Le polemiche interne potrebbe però finire col condizionare anche l’atteggiamento di Jeff Bezos: nemmeno i dipendenti di Amazon apprezzano i legami sempre più stretti tra la loro azienda e l’amministrazione Usa. Medium riporta che circa 450 dipendenti hanno inviato una lettera a Bezos chiedendogli di smettere di vendere alle forze dell’ordine il software per il riconoscimento facciale Rekognition, un sistema low cost offerto dalla divisione cloud Amazon Web Services e pubblicizzato come strumento che aiuta nelle indagini criminali. L’American Civil Liberties Union e altre decine di organizzazioni per i diritti civili hanno già chiesto uno stop dell’offerta del servizio Rekognition affermando che apre “a utilizzi scorretti, penalizzando in particolare le comunità di immigrati e afroamericani”.
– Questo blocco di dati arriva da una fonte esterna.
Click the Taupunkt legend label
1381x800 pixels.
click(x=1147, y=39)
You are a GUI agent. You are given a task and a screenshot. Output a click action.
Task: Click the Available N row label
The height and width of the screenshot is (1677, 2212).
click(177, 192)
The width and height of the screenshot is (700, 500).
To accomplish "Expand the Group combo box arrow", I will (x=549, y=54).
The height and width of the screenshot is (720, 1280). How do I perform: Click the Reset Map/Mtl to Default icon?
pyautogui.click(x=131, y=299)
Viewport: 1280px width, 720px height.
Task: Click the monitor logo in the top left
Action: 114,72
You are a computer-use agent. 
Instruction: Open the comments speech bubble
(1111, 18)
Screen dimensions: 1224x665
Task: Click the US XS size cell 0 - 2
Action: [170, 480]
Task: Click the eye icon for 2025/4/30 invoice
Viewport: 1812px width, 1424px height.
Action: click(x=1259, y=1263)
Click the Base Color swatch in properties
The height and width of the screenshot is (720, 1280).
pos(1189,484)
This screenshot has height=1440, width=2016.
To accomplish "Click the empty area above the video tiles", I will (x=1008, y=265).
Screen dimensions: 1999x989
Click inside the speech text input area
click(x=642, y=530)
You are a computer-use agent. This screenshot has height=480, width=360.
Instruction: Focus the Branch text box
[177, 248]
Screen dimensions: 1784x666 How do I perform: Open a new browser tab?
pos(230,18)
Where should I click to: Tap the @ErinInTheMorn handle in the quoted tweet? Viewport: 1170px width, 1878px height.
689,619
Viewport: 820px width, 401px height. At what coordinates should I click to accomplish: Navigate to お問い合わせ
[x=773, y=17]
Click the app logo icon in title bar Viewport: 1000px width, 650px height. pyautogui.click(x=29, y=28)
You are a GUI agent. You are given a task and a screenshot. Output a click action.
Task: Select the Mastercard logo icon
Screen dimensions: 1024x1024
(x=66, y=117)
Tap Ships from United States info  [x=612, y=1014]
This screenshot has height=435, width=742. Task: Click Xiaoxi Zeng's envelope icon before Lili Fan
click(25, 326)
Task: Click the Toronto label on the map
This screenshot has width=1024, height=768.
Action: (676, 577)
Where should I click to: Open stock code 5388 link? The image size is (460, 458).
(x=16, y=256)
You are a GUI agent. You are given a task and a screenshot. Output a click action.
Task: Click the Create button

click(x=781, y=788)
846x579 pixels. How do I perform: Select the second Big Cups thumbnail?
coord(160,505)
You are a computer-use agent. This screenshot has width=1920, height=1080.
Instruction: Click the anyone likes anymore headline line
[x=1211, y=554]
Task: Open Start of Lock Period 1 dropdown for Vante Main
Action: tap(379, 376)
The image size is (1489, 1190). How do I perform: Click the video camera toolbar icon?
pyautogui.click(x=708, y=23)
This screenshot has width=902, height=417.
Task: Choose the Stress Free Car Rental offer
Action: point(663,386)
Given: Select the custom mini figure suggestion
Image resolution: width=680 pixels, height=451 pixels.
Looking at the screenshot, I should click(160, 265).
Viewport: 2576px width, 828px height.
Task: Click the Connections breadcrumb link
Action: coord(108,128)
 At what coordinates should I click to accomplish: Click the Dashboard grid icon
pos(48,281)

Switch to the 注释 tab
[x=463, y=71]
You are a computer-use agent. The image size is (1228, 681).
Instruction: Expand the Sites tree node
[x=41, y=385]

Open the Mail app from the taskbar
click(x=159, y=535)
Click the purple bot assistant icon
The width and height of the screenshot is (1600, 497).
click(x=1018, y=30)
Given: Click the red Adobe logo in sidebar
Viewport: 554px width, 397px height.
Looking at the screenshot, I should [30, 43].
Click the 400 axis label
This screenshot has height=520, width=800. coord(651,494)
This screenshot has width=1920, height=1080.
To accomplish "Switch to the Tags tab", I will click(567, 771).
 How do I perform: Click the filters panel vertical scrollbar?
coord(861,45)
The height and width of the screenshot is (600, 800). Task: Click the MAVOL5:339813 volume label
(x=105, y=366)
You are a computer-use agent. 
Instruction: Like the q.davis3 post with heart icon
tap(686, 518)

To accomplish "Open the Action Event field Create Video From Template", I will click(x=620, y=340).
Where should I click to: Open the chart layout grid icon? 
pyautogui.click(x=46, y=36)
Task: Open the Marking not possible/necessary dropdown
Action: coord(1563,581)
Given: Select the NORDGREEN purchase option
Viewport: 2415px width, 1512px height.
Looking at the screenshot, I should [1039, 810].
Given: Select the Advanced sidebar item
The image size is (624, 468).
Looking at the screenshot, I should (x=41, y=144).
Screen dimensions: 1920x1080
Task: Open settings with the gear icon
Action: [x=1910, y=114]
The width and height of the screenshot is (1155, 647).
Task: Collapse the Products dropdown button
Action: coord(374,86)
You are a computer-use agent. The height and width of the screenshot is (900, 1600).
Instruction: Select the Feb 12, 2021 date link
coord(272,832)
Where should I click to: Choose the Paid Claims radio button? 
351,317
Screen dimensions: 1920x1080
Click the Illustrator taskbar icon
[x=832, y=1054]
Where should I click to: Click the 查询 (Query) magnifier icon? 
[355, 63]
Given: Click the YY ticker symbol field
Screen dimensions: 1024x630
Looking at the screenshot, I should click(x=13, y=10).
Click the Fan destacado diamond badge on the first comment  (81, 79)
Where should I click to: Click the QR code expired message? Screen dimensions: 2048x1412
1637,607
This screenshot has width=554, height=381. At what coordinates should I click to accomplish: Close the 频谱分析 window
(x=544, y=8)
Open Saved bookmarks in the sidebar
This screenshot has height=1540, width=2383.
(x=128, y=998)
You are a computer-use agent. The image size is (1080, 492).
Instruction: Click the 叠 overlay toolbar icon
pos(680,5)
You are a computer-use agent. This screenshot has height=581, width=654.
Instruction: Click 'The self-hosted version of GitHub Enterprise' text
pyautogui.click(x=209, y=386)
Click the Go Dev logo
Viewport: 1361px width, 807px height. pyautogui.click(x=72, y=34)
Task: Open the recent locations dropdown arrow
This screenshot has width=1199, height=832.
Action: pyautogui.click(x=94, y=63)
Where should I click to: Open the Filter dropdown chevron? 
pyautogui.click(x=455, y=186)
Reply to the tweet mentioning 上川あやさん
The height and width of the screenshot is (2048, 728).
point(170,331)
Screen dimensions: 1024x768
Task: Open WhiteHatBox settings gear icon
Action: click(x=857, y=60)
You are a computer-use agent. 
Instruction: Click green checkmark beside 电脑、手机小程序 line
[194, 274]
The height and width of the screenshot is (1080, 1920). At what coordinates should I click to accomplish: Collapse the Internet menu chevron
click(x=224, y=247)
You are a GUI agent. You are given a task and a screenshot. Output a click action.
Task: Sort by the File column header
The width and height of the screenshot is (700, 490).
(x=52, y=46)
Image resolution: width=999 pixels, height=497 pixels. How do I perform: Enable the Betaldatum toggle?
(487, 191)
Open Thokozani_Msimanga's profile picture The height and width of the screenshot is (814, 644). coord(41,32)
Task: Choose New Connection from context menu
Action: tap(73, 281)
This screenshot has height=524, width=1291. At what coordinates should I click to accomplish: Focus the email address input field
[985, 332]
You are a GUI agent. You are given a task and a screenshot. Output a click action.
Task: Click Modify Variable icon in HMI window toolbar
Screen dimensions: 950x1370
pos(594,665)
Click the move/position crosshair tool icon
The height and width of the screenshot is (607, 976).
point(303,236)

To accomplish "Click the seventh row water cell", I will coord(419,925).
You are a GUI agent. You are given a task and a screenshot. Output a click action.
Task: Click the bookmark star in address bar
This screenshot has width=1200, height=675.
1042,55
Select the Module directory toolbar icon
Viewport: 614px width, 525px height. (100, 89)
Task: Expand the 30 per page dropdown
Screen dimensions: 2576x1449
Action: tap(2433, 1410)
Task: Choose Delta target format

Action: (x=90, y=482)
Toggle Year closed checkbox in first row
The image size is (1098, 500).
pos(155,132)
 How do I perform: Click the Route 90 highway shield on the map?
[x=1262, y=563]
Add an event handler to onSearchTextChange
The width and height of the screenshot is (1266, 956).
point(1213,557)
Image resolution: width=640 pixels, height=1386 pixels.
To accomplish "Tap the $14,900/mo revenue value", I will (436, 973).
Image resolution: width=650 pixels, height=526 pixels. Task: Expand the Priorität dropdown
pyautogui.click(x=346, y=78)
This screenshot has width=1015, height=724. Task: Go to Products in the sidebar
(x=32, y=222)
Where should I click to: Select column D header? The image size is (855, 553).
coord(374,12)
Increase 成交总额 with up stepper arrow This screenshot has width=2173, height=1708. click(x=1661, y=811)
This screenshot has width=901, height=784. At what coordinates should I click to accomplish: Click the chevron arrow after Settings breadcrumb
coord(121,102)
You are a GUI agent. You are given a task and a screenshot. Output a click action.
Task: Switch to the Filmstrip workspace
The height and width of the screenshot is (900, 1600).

Il segretario alla difesa Usa, l’ex generale James Mattis, corteggia i colossi hitech nazionali per avere tecnologie e servizi che aiutino il Pentagono a perseguire una delle priorità dell’era Trump: mettere l’intelligenza artificiale al centro delle nuove strategie belliche. La Difesa Usa sta anche creando un Joint Artificial Intelligence Center, un progetto avviato a giugno che prenderà forma definitiva nel 2019, assorbendo tra l’altro il progetto Maven sull’AI. Compito del centro è accelerare l’impiego dell’AI in ambito militare; userà inoltre le stesse tecnologie cloud del progetto Jedi, che unifica strumenti, accesso ai dati e servizi per l’intero dipartimento della Difesa Usa.